Friday, March 03, 2006

krauthammer takes on hollywood

Charles Krauthammer often comes across as your nutty cranky uncle -- writes and says things that make you laugh and shake your head at the same time. But usually he's tilting at hefty windmills, things that are important, even if he spouts utter nonsense about those things.

His column today takes on Hollywood in general, and the movie Syriana in particular. His main point is that the Oscars this year are doing a disservice to America by honoring the evils of the Middle East. He starts out with:

Nothing tells you more about Hollywood than what it chooses to honor. Nominated for best foreign-language film is "Paradise Now," a sympathetic portrayal of two suicide bombers. Nominated for best picture is "Munich," a sympathetic portrayal of yesterday's fashion in barbarism: homicide terrorism.

But until you see "Syriana," nominated for best screenplay (and George Clooney, for best supporting actor) you have no idea how self-flagellation and self-loathing pass for complexity and moral seriousness in Hollywood.

I think Krauthammer needs to have his perspective changed on the nature and purpose of art.

First, from everything I've read Paradise Now is not so much sympathetic as it is trying to tell the story from both sides. Art is supposed to make us rethink our world. It's ok if we come away from a piece with the same position on an issue – at the very least that work should inform us and also challenge us to see the entire picture, not just a narrow point of view. An even-handed approach doesn't mean that people will come away thinking suicide bombing is ok, but would it be that bad if the film at lest shed some light on what drives people to such extreme action? Would it kill the average American to see this point of view, even if he doesn't come away agreeing with it?

Same with Munich. Again, I haven't seen (my movie-going was sadly limited this year), but every review of the film I've seen (and this is corroborated by friends who've seen it) notes that one of Spielberg's main points was to show the psychological and emotional cost to the Israeli Mossad agents as they hunt down the Palestinian terrorists responsible for the massacre of the Isaeli Olympic athletes in 1972. I don't see how that makes the original act sympathetic, but hey, crazy Uncle Chuck's on a roll, why derail it?

Finally, he calls Syriana's creators anti-America.
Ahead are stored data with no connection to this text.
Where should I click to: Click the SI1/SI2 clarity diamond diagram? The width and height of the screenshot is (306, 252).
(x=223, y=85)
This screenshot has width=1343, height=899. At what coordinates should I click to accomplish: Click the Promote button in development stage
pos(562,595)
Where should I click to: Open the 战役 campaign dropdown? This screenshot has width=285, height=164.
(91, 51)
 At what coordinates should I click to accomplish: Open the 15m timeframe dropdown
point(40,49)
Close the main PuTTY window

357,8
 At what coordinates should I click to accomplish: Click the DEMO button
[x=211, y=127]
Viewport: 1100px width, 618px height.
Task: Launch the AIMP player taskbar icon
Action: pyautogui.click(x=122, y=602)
All because they essentially tell a fictionalized story of the interdependence between our reliance on Middle Eastern oil and a foreign policy that thus must support unsavory regimes. This isn't self-flagellating fiction, it's reality -- c.f. Saudi Arabia, Iran, etc.

Krauthammer outlines the plot, and then drops the dime:


What is grotesque about this moment of plot clarity is that the overwhelmingly obvious critique of actual U.S. policy in the real Middle East today concerns America's excess of Wilsonian idealism in trying to find and promote -- against a tide of tyranny, intolerance and fanaticism -- local leaders like the Good Prince.


Hey Uncle Chuck -- some of those intolerant, fanatical tyrants? We've been propping them up for a while. But don't let facts get in the way of a boilerplate conservative rant against liberal Hollywood.